Produce a verbatim copy of the entries listed below.

+ + + + + + +

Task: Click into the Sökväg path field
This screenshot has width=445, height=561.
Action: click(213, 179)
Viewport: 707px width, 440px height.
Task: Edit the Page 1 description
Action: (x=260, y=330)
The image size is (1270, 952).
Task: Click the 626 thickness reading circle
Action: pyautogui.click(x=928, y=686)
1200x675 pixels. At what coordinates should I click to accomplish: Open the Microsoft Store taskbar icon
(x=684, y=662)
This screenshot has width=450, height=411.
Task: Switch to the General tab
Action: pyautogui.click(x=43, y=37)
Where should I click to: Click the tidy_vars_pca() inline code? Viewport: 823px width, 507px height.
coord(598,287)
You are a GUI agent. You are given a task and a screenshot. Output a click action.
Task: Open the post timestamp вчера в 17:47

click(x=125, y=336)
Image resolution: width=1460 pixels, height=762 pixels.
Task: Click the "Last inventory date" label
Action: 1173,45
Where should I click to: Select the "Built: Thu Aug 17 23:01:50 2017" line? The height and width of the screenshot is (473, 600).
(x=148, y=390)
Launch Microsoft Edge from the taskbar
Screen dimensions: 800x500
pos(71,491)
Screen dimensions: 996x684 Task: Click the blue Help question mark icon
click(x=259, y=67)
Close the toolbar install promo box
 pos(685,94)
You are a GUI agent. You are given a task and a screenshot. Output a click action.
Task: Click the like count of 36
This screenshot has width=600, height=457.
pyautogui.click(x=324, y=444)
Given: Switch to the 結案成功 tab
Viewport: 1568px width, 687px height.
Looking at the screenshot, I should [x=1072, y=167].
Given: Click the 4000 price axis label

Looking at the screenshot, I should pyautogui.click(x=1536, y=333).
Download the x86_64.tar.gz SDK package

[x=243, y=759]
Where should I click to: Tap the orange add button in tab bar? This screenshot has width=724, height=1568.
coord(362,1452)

+ + + + + + +

= Expected output =
Task: Click into the Sökväg path field
This screenshot has width=445, height=561.
Action: click(213, 179)
Viewport: 707px width, 440px height.
Task: Edit the Page 1 description
Action: (x=260, y=330)
The image size is (1270, 952).
Task: Click the 626 thickness reading circle
Action: pyautogui.click(x=928, y=686)
1200x675 pixels. At what coordinates should I click to accomplish: Open the Microsoft Store taskbar icon
(x=684, y=662)
This screenshot has width=450, height=411.
Task: Switch to the General tab
Action: pyautogui.click(x=43, y=37)
Where should I click to: Click the tidy_vars_pca() inline code? Viewport: 823px width, 507px height.
coord(598,287)
You are a GUI agent. You are given a task and a screenshot. Output a click action.
Task: Open the post timestamp вчера в 17:47

click(x=125, y=336)
Image resolution: width=1460 pixels, height=762 pixels.
Task: Click the "Last inventory date" label
Action: 1173,45
Where should I click to: Select the "Built: Thu Aug 17 23:01:50 2017" line? The height and width of the screenshot is (473, 600).
(x=148, y=390)
Launch Microsoft Edge from the taskbar
Screen dimensions: 800x500
pos(71,491)
Screen dimensions: 996x684 Task: Click the blue Help question mark icon
click(x=259, y=67)
Close the toolbar install promo box
 pos(685,94)
You are a GUI agent. You are given a task and a screenshot. Output a click action.
Task: Click the like count of 36
This screenshot has width=600, height=457.
pyautogui.click(x=324, y=444)
Given: Switch to the 結案成功 tab
Viewport: 1568px width, 687px height.
Looking at the screenshot, I should [x=1072, y=167].
Given: Click the 4000 price axis label

Looking at the screenshot, I should pyautogui.click(x=1536, y=333).
Download the x86_64.tar.gz SDK package

[x=243, y=759]
Where should I click to: Tap the orange add button in tab bar? This screenshot has width=724, height=1568.
coord(362,1452)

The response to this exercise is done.